• INPUT DATA:
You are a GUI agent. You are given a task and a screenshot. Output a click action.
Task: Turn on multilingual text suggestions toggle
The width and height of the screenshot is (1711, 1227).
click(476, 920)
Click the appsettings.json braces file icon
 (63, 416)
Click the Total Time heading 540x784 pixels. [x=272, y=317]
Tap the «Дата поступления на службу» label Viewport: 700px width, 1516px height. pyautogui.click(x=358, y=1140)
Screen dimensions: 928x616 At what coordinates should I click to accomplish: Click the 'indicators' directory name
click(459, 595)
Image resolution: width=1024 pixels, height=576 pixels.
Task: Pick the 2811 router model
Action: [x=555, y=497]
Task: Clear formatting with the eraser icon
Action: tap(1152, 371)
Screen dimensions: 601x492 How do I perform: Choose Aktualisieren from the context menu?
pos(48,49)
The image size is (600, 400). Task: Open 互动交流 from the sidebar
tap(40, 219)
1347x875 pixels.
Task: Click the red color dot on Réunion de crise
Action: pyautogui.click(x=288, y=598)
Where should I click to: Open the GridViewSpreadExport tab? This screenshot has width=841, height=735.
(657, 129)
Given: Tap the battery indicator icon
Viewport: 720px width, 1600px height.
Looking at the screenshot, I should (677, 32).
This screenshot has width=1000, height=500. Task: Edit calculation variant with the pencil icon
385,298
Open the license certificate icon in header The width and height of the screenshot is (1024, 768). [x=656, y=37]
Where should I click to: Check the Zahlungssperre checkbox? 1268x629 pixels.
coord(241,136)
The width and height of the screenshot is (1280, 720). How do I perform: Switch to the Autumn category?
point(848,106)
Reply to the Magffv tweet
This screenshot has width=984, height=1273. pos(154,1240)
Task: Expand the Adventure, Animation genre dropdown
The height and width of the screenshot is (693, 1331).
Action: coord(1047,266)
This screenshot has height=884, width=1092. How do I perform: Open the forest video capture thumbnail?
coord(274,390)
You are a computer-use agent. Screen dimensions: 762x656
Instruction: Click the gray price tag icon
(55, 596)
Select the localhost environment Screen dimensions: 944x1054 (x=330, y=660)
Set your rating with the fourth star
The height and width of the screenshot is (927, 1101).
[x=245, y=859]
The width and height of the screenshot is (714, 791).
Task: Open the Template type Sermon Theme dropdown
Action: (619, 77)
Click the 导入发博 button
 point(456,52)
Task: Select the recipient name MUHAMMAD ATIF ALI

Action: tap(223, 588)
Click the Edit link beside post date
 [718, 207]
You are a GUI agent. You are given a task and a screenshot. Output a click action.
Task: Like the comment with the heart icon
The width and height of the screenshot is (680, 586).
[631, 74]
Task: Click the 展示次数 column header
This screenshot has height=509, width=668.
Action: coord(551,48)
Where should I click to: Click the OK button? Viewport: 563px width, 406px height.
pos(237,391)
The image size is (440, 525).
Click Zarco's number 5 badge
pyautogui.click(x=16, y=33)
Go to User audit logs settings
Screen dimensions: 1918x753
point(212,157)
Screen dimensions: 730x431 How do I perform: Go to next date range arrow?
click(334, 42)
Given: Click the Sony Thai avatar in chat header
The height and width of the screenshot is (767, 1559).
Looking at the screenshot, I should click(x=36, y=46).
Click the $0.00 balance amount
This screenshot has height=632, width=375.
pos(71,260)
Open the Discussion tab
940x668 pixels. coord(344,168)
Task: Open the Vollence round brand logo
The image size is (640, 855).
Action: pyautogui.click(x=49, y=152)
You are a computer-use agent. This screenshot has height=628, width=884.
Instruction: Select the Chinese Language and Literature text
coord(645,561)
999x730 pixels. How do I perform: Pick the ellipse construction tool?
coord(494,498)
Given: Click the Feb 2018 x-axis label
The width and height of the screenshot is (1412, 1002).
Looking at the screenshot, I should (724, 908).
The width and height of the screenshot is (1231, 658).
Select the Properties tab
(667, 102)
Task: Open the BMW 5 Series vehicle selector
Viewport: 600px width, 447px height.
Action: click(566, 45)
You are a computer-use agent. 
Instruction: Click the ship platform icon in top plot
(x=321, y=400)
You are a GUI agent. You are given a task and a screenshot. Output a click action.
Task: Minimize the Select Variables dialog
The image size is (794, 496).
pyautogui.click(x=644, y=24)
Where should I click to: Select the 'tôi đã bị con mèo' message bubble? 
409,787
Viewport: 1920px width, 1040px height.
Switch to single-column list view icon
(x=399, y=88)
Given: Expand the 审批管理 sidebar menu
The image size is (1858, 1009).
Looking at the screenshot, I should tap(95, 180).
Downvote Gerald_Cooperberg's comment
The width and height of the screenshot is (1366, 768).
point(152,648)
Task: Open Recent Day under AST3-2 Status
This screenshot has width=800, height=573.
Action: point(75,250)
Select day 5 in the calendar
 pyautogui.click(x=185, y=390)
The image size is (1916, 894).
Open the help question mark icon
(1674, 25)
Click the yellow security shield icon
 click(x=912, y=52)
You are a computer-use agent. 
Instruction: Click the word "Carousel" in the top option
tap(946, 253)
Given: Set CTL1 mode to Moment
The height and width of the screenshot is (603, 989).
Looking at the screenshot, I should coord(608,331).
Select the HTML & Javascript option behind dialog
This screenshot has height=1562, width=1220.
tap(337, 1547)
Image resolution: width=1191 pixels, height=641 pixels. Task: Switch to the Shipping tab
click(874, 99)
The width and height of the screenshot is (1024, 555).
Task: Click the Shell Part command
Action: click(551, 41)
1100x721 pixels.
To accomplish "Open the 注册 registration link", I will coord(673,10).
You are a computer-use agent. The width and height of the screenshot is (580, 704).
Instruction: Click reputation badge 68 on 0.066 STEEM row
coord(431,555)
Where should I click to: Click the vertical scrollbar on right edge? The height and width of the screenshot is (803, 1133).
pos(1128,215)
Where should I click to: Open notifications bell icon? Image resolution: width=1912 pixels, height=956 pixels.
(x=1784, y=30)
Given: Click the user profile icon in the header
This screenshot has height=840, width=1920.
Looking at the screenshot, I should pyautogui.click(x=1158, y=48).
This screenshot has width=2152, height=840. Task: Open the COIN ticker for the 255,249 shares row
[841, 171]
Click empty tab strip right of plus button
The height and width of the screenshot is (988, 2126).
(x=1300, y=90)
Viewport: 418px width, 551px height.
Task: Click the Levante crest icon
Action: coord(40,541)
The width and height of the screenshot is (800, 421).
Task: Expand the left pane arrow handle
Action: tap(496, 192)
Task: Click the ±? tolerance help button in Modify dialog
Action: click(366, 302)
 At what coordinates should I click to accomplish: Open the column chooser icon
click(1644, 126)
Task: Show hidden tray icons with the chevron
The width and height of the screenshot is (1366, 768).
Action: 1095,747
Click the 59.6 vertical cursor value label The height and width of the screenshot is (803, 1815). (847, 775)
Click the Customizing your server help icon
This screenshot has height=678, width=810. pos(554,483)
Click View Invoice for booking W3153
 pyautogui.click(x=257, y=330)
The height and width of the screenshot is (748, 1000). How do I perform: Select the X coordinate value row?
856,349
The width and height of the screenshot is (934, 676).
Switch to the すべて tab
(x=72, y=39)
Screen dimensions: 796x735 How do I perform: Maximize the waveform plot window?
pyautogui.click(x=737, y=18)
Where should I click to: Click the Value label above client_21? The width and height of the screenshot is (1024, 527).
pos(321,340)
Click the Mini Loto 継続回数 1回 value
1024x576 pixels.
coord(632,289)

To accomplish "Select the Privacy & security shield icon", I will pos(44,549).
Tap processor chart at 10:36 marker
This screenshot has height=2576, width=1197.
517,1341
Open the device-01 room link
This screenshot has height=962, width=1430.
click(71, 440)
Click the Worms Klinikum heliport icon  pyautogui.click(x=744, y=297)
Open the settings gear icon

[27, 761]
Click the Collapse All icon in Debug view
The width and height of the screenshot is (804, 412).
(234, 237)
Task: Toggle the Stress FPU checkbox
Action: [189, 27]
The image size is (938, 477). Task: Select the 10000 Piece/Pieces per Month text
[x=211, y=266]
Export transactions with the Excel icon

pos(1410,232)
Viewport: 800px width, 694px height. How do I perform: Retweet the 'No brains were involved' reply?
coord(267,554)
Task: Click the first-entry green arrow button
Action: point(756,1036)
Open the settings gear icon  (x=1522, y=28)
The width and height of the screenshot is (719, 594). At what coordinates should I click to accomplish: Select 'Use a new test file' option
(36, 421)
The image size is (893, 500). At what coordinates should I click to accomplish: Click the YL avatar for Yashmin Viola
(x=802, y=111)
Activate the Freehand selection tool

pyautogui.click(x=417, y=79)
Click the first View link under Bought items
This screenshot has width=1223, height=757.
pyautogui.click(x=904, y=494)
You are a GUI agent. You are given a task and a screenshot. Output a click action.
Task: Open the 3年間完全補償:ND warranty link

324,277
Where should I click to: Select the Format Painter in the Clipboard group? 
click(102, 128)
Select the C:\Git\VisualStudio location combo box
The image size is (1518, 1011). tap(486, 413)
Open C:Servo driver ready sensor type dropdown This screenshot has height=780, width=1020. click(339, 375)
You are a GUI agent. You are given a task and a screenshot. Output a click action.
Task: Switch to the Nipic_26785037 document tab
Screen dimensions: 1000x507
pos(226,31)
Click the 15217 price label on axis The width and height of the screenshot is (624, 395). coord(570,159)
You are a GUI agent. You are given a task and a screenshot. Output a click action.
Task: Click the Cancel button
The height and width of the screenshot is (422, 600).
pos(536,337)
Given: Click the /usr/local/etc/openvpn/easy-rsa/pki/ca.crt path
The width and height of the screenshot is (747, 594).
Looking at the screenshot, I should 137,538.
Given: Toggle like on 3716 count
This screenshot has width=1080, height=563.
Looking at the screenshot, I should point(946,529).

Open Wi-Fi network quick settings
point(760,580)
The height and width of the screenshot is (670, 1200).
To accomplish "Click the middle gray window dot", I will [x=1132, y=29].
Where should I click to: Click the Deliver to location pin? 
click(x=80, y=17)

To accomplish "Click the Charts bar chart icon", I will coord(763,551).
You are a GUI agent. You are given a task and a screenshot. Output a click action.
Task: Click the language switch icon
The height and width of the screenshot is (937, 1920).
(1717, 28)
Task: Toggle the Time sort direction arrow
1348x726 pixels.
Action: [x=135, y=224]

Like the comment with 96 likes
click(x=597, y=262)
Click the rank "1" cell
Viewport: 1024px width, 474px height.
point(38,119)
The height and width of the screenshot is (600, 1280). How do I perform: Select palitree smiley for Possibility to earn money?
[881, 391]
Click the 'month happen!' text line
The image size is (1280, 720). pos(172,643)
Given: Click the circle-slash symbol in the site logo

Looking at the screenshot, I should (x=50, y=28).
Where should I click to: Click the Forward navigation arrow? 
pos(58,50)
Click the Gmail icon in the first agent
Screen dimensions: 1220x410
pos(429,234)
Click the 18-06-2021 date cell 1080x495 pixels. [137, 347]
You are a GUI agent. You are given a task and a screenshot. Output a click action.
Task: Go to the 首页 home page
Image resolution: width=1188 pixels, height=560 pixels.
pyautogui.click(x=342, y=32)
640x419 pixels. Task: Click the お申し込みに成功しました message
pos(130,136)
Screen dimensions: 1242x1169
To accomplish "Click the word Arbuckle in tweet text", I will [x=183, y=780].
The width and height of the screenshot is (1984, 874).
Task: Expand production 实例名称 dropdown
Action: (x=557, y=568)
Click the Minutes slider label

• WORK INSTRUCTIONS:
Pull together all lines from the data that mention the word "chart".

• RESULT:
Tap processor chart at 10:36 marker
To accomplish "Click the Charts bar chart icon", I will coord(763,551).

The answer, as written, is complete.